Computer forensics is the process of analysing data created or contained within computer systems with the intention of finding out what happened, how it happened, when it happened and the people involved.
This process identifies, collects, analyses and preserves the electronically stored information so that the data can be obtained later and used as evidence in court.
Examples of common situations in which computer forensics is used include:
- When corporate information is disclosed without permission, either by accident or by design.
- When an employee steals intellectual property from their employer and passes it to a competitor or uses it to set up a competing company.
- When an employee violates a computer policy, such as when and how to use the Internet. Some organisations have rules on how the computer or the Internet should be used. If the systems in the office are used for any illegal activity, computer forensics can help determine when and how these illegalities happened.

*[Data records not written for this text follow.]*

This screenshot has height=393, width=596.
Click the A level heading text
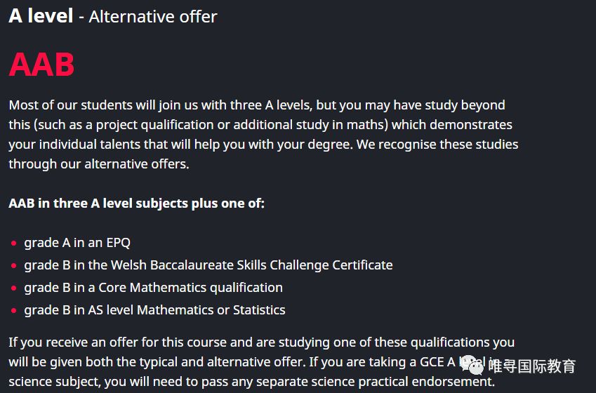click(41, 16)
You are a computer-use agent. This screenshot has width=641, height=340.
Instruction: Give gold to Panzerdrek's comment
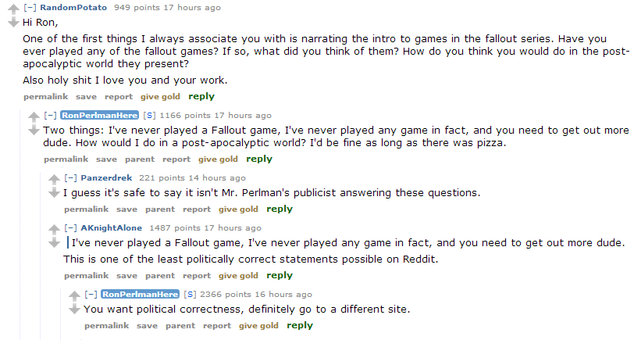[238, 209]
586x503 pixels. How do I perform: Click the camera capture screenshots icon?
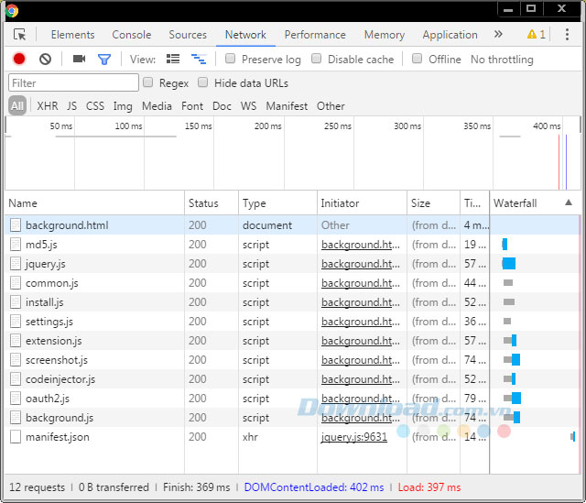click(79, 59)
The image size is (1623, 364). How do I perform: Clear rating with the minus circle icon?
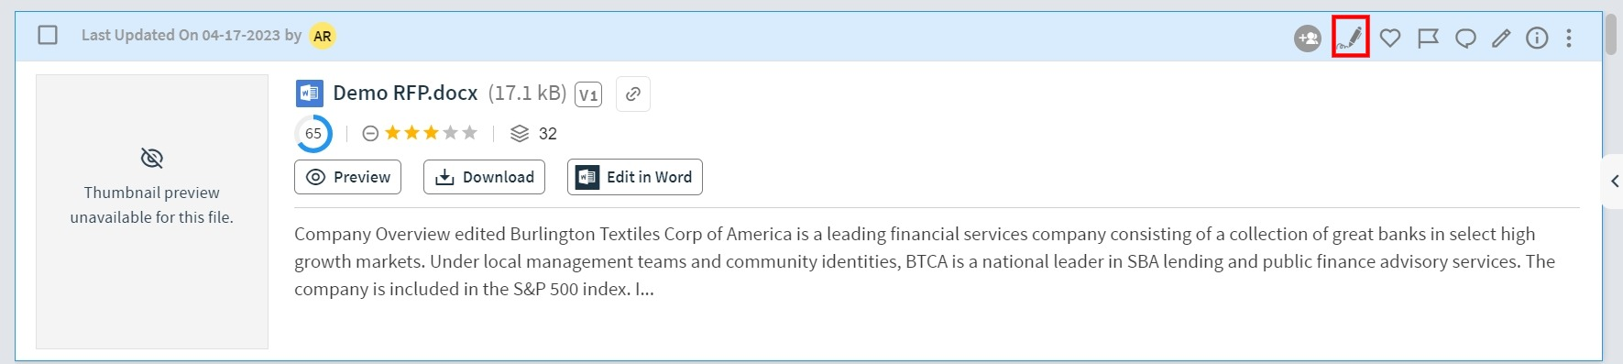pyautogui.click(x=370, y=134)
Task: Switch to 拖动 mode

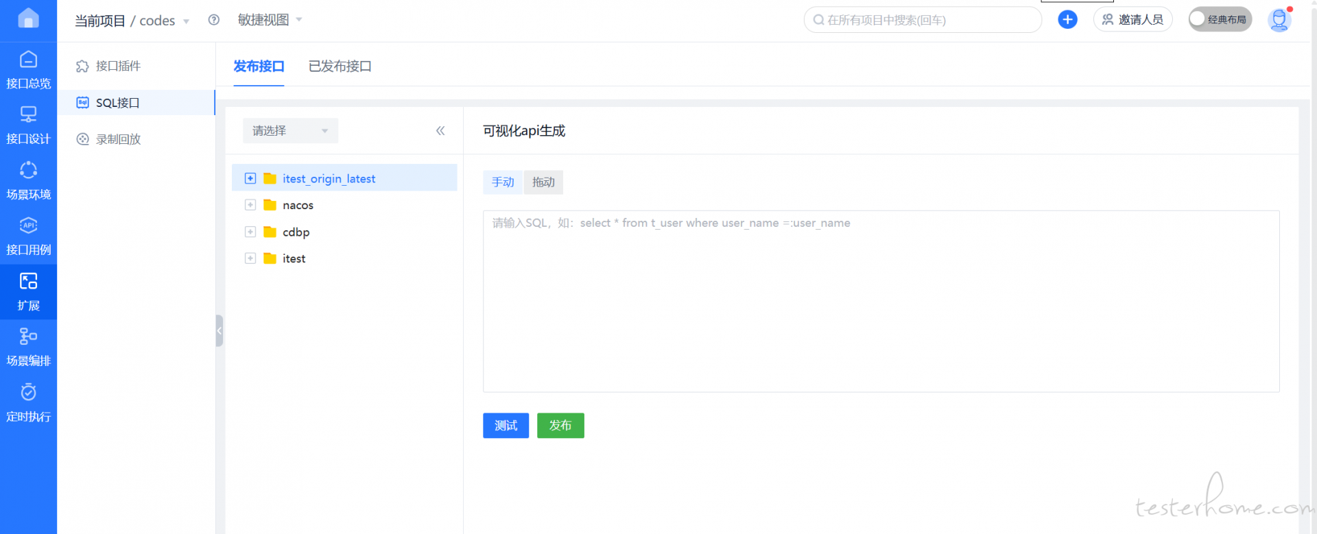Action: tap(543, 182)
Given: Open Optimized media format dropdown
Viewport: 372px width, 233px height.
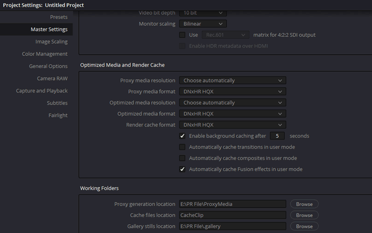Looking at the screenshot, I should [233, 114].
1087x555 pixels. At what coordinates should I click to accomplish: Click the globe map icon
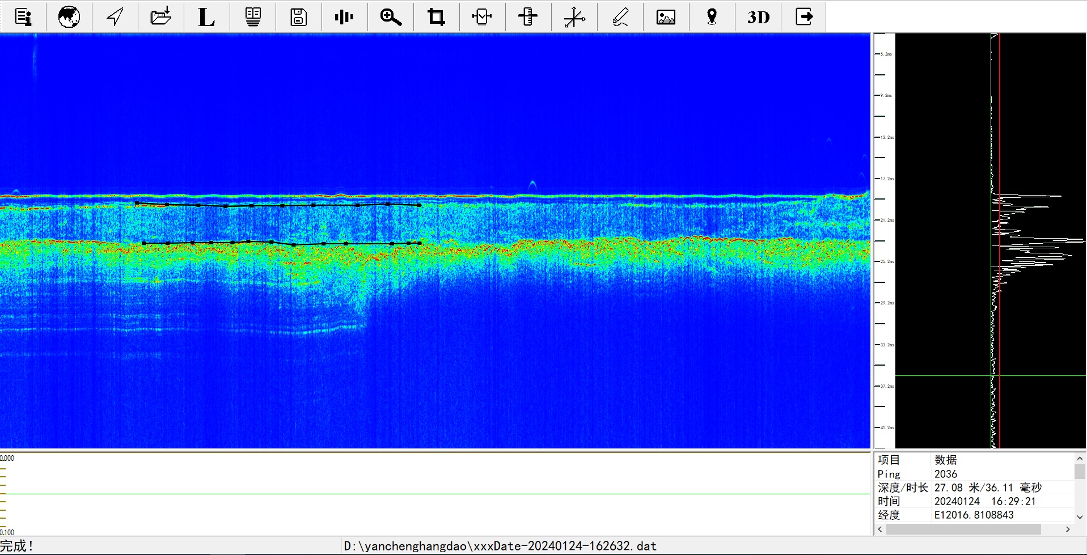point(69,17)
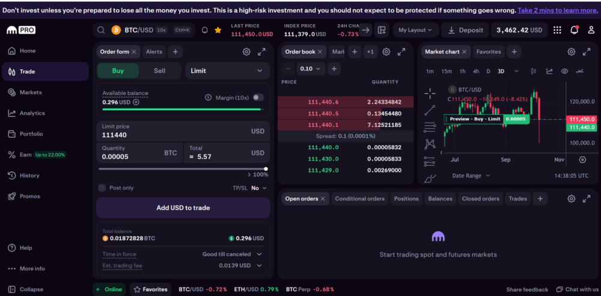This screenshot has height=296, width=601.
Task: Select the crosshair cursor chart tool
Action: pyautogui.click(x=430, y=93)
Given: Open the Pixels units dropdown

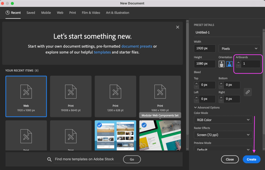Looking at the screenshot, I should coord(239,48).
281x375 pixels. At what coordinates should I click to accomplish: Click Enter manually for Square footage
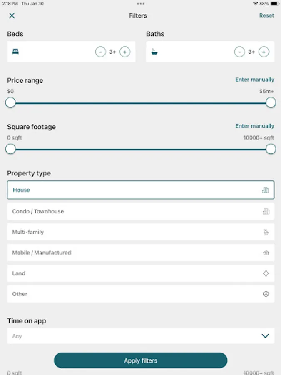tap(254, 125)
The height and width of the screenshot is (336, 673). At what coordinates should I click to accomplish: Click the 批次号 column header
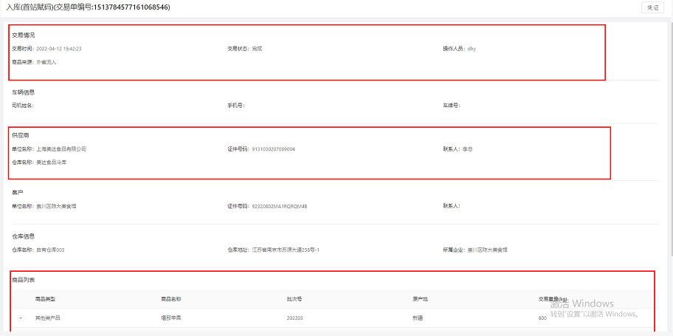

- Damage analysis and assessment after an incident has occurred.
- White-collar crimes. These are nonviolent and financially-motivated crimes that are committed by government or business professionals. These crimes include identity theft, Ponzi schemes and advance fee schemes. White-collar crimes can wipe out life savings, destroy companies or cost investors billions in losses. Computer forensics can be used to help in investigating such crimes.
- Industrial espionage. This involves stealing trade secrets from a competitor by recording or copying confidential documents. Examples of documents involved include secret formulas, product specifications and business plans. Industrial espionage is an illegal activity, and computer forensics can help during investigations.
- This involves deliberately providing false or misleading information to gain something unfairly. A lot of fraud is perpetrated through the Internet or with the help of technology, and computer forensics can help investigate these crimes.
- Sexual harassment, deception and negligence.
- Collection of information that may be used to terminate a person’s employment in future.
- General criminal and civil cases. This is because criminals sometimes store information in computers.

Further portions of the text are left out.